*** STUDY TEXT ***
Are you now or have you ever been a Revelstoke Business Bonehead?

Ms. Anne Throap
Ms. Anne Throap

If I hear one more sour, disillusioned business loser bitterly blame City Hall, City Council, the stupid people of Revelstoke, the economy, high Revelstoke prices, stratospheric taxes, a sparse labour pool or the damn Internet, etc. for a small business failure, I’ll give them a one-way ticket to purgatory. Sounds like their kind of place, if they’re not already in business purgatory.
Take a boo at some of our local winners, Le Baguette (case in point; their new gourmet deli, Le Marche. This makes four business outlets in Rev under their umbrella), Pharmasave (local franchise), The Modern Café, Ascend Massage Therapy, River City Pub, Work and Play, Free Spirit Sports, Home Hardware (local franchise), Universal Footwear, The Village Idiot, Hill’s Carpentry, The Fix. Now, don’t get all huffy if I missed you. My fevered brain can’t remember all our Small Business Barons. The test of time shows they’re all doing something right; could be they might share if you’d ask?
Eric T. Wagner is a contributor to Forbes magazine and he slaps you in the face with, “8 out of 10 entrepreneurs who start a small business fail in 18 months.” (In Canada a small business is 100 employees or less) In his 2013 article Wagner dumped it on you hard with The Five Top Reasons Businesses Fail. You’ve heard them before but not quite in this manner. Did the message get through the thick bone?
*** End of STUDY TEXT ***
*** SUPPLIED INFORMATION ***
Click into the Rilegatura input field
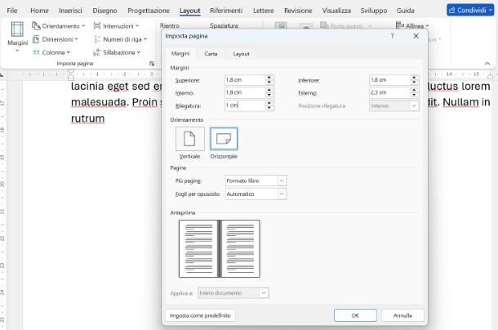This screenshot has width=498, height=330. click(x=243, y=106)
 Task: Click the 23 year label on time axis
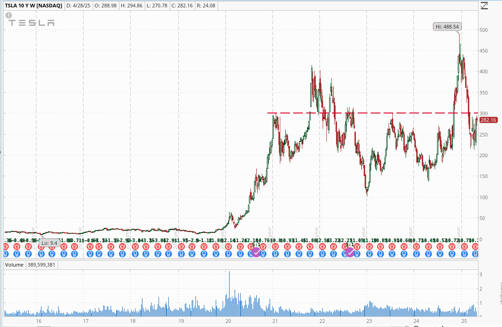369,321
*** End of SUPPLIED INFORMATION ***
→ WHAT YOU NEED TO DO:
Copy the piece on Revelstoke small businesses from "Are you now" up to and including "in business purgatory.", swapping "purgatory" for "limbo" wherever it appears. The lines above are separate material and have nothing to do with the piece on Revelstoke small businesses.

→ WORKED SOLUTION:
Are you now or have you ever been a Revelstoke Business Bonehead?

Ms. Anne Throap
Ms. Anne Throap

If I hear one more sour, disillusioned business loser bitterly blame City Hall, City Council, the stupid people of Revelstoke, the economy, high Revelstoke prices, stratospheric taxes, a sparse labour pool or the damn Internet, etc. for a small business failure, I’ll give them a one-way ticket to limbo. Sounds like their kind of place, if they’re not already in business limbo.